The peripheral nervous system conveys afferent (in-going) sensory information about the world to the brain and also carries efferent (out-going) signals from the brain to the muscles and other effectors of the body. Stimulating the afferent sensory pathways can lead to perceptual experiences (e.g. how an electrical current is sent to the audio nerve (afferent) and generates a sensation of sound through a cochlear implant) and likewise, stimulation of the efferent system can lead to movements (e.g. stimulating the nerve going to a muscle (efferent) makes the muscle contract or enables control of a prosthetic limb).
Since the work of Giovanni Aldini in 1802, researchers have been developing so-called neuroprosthetics – systems and devices that are aimed at restoring auditory or visual sensory capabilities or that work to reassert motor control of damaged muscular or nervous systems. While this work now usually involves putting a computer in the loop, the term brain computer interface (BCI) is generally used to refer to a system that measures brain activity and maps that activity onto perceptual inputs, motor outputs or other mental events or intentions.
BCI research began in the early 1970s at the University of California (UCLA) when Jacques Vidal demonstrated that brain EEG activity evoked by visual stimulation could be analyzed in real time by a computer and then used by the subject to move a cursor around on a screen to solve a maze. There are a range of other non-invasive, brain imaging techniques that have complemented EEG over the years, but with the exception of magnet encephalography (MEG), such systems have a much lower temporal resolution — although they do offer higher spatial resolution. MEG offers excellent temporal resolution and quite good spatial resolution but is not a a good step forward into developing a practical BCI as the systems cost millions of dollars and require gallons of super cooled liquid helium.
While on the one hand MEG is unlikely to morph into a viable practical BCI any time soon, it has provided some incredibly important insights into how the brain processes speech and how we are able to hear and isolate the voice of one talker in a complex listening environment (e.g. the cocktail party problem). For example, Jonathon Simon and colleagues at the University of Maryland demonstrated that when listening to two concurrent talkers, the focus of a listener’s attention modulates the strength of the auditory cortical coding of each talker – acting like a volume control on the cortical processing. In simpler terms, the brain uses the listener’s intent (attention) to determine which speaker’s voice is more important and adjusts the processing accordingly. The listener’s attention drives the processing and using EEG, we can read that intent.
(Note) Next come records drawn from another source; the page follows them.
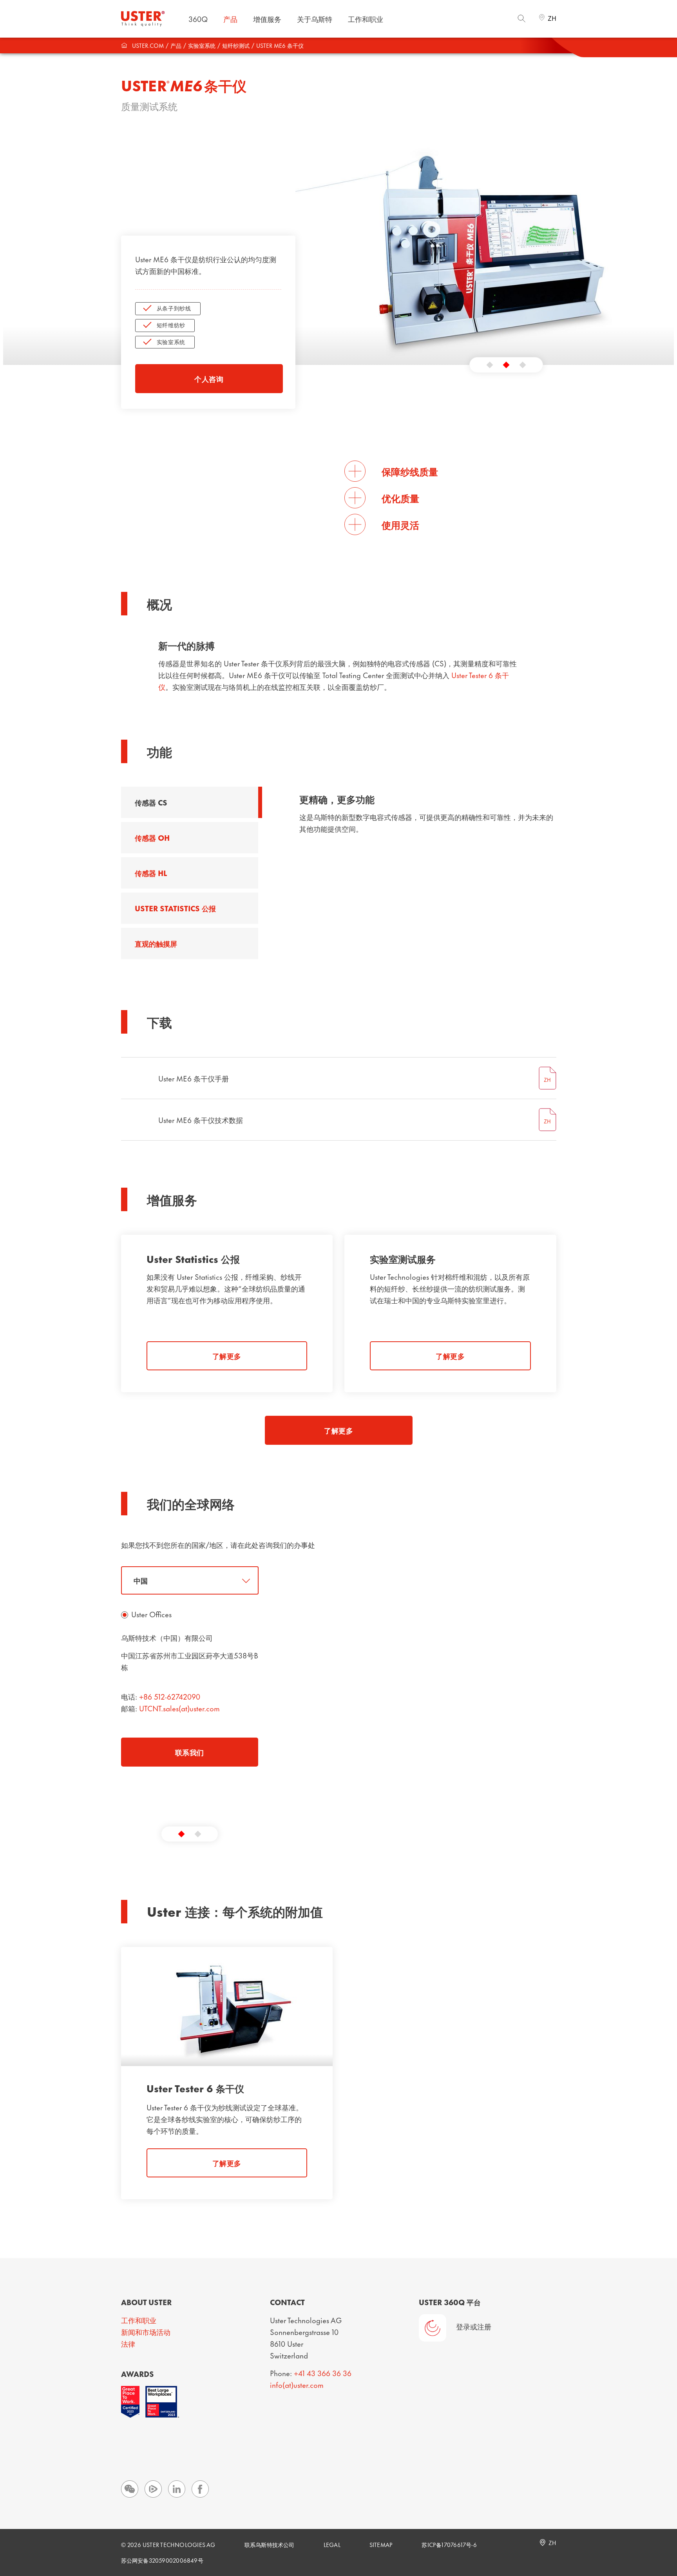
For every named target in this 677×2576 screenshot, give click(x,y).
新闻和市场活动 (145, 2331)
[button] (490, 365)
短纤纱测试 (236, 45)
Other recent work listening into how the brain listens has shown that this can also be achieved using EEG signals! Ed Lalor and colleagues at Trinity College in Dublin also asked listeners to focus their attention on one of two concurrent talkers. The audio for each talker as well as the multichannel EEG was fed into a machine learning algorithm. Association between the phase of the low-frequency EEG and the overall amplitude envelope of the attended-to talker were used to identify the focus of attention. These so-called cortical speech decoders were able to make predictions after listening to only a minute of speech.
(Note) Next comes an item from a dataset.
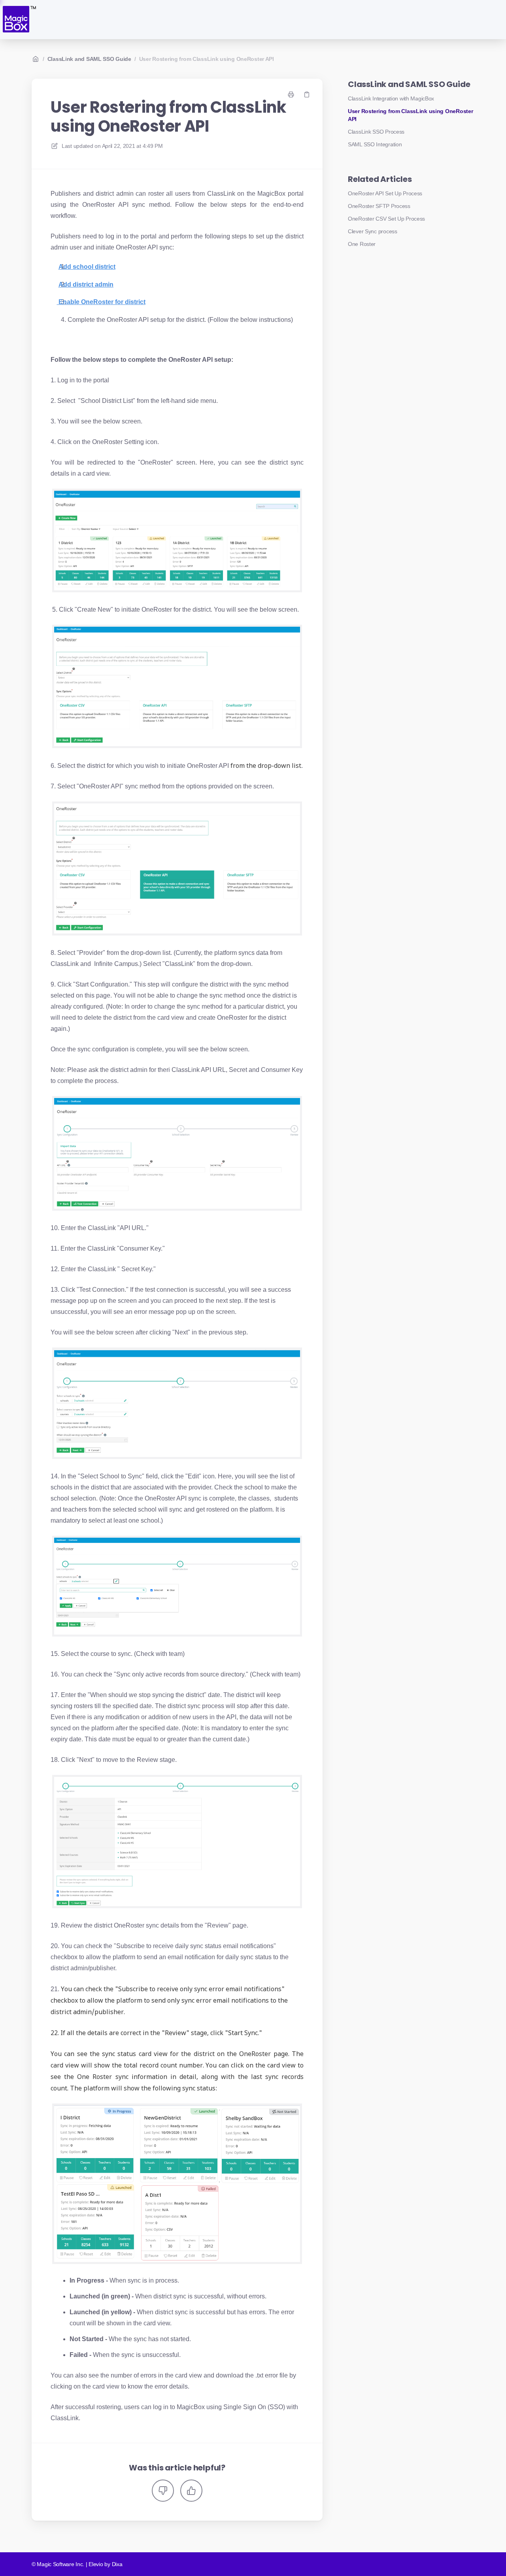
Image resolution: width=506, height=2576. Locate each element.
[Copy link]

Lalor and his colleagues also demonstrated that success was even greater when the decoders were also provided with a stream of information that represented the stream of phonetic features for each talker.
Maarten de Vos in Oldenburg (and now at Oxford University) and colleagues have shown that cortical speech decoders that had learned on a range of other talkers were able to identify the attended-to talker at the beginning, although their long-term success was not as good as a decoder that learned on the attended-to talker’s voice originally.
Impact for Hearing Aids
What this means for hearing aids is that knowing which of the talkers a listener is focusing on could allow the hearing aid to preferentially process the attended-to talker. Such processing could be as simple as directing a beam former* to only the target talker to increase the signal-to-noise ratio, but regardless of the resulting process, the goal is to fully enhance the target talker’s voice over the background and any other competing voices. The issue here of course is that to use this approach, the hearing aid will also have to parse the speech of different talkers to be able to work out which of the talkers the listeners is attending to.
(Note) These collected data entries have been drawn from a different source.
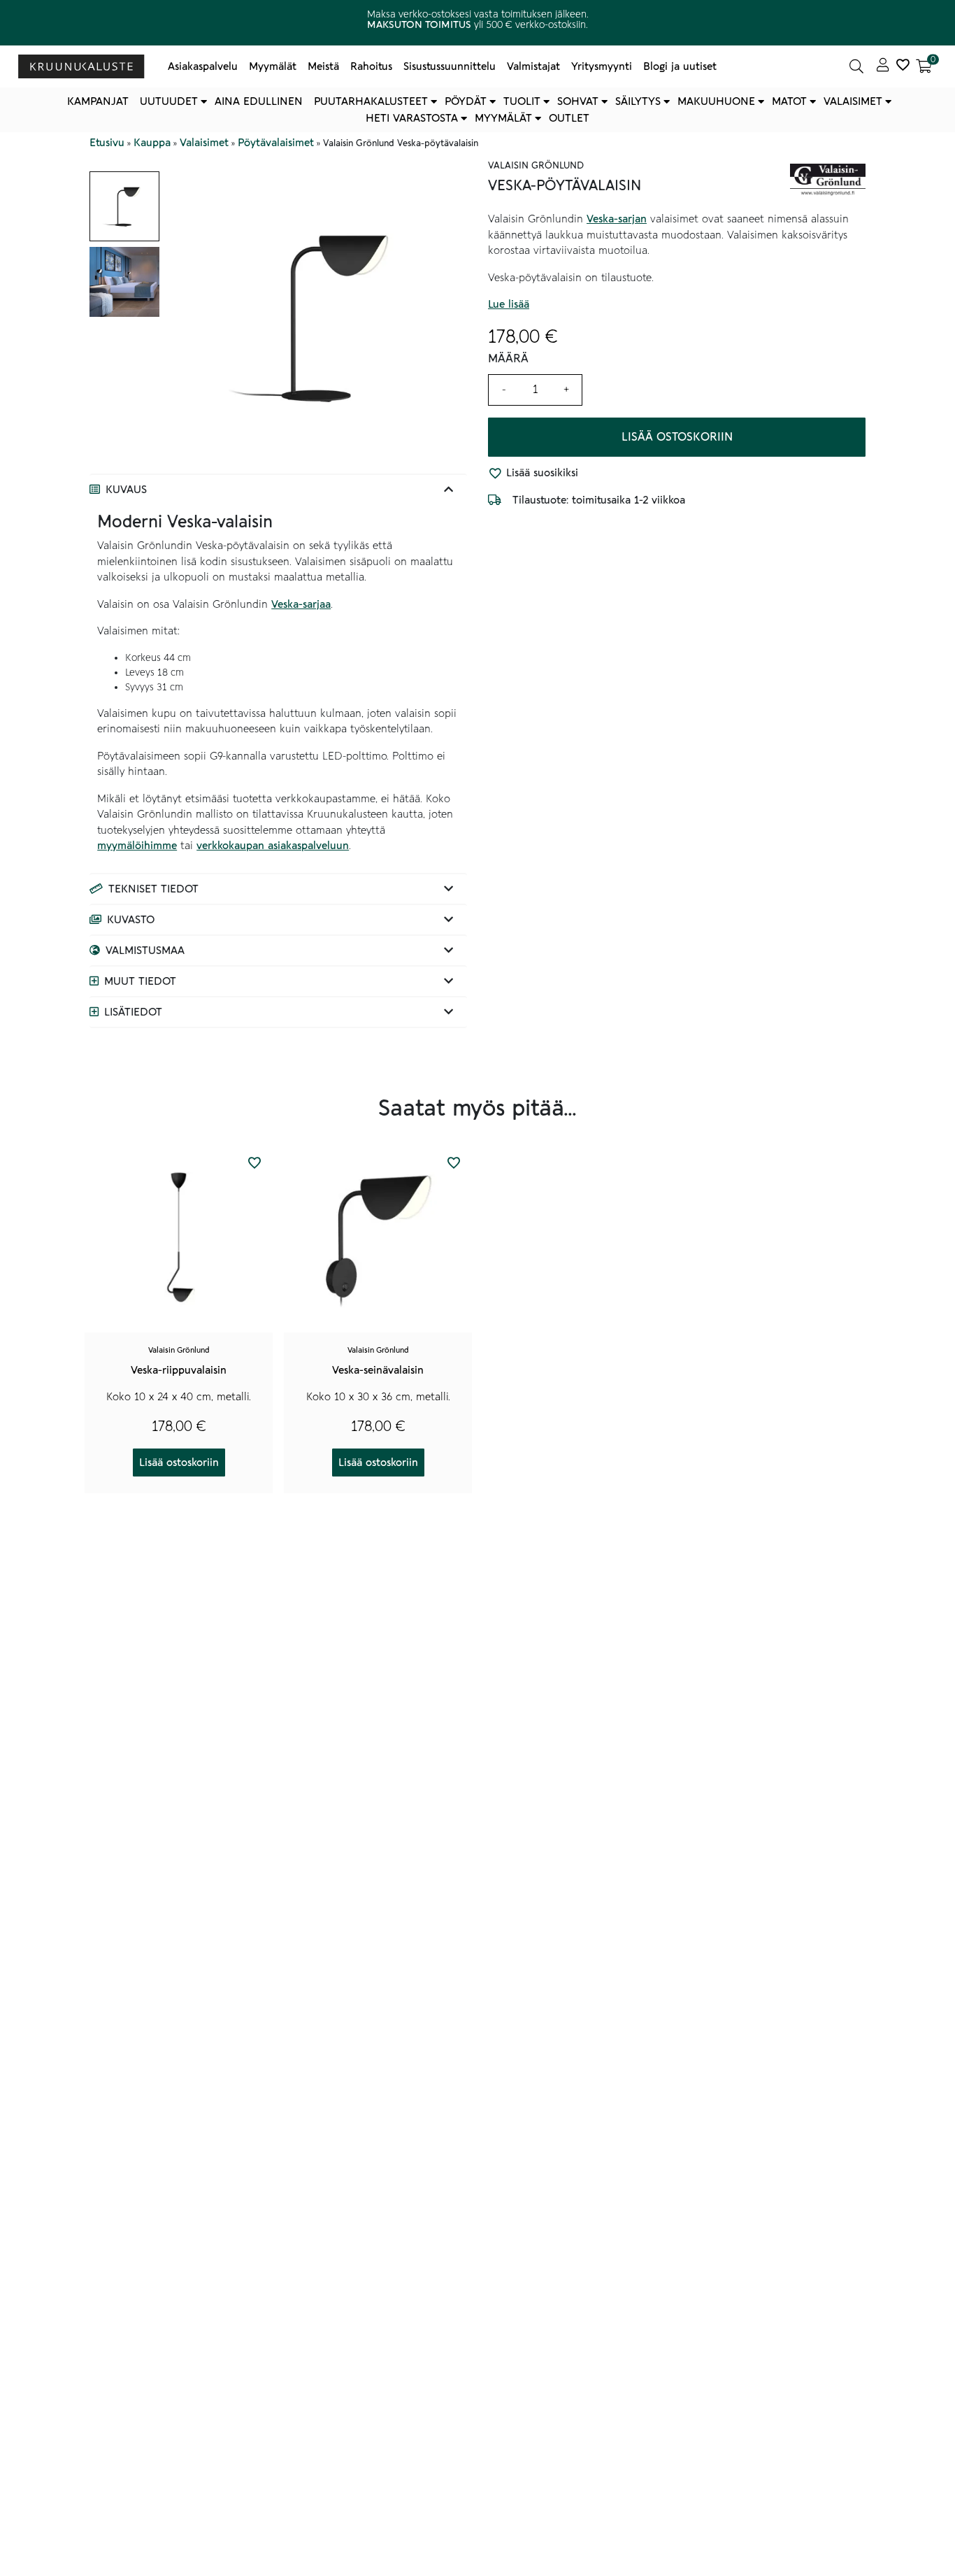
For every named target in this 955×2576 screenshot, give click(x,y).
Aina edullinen (259, 101)
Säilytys (638, 101)
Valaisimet (853, 101)
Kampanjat (98, 101)
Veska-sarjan (617, 219)
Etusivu (106, 142)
We will look at some of issues regarding impacting hearing aids in future blogs. Two main issues we will focus on include: (1) enhancing the attended-to-talker at the beginning of their speech and (2) segregating the multiple talkers in the auditor stream.
While large numbers of EEG electrodes are unlikely ever to be worn by hearing aid wearers, there is room on each custom ear piece for two or three. Maarten de Vos’s recent work using arrays of 10 electrode placed around the ear has demonstrated that a significant amount of auditory processing information can be captured from this relatively limited array. Likewise, in the last two years there have been more than eight consumer-based EEG monitoring systems released, ranging in cost from $100 to $500 with between one and 16 electrodes included. These commercial offerings are beginning to demonstrate both interesting application use and market traction. And more importantly, these same systems hint at a welcoming future for advanced hearable technology and an accepting, if not demanding, attitude towards such technology by users and professionals alike.
*Definition Beam Former: a technical term for a very highly directional set of micorphones that can be "steered" usin gvarious processing algorithms to point in different directions.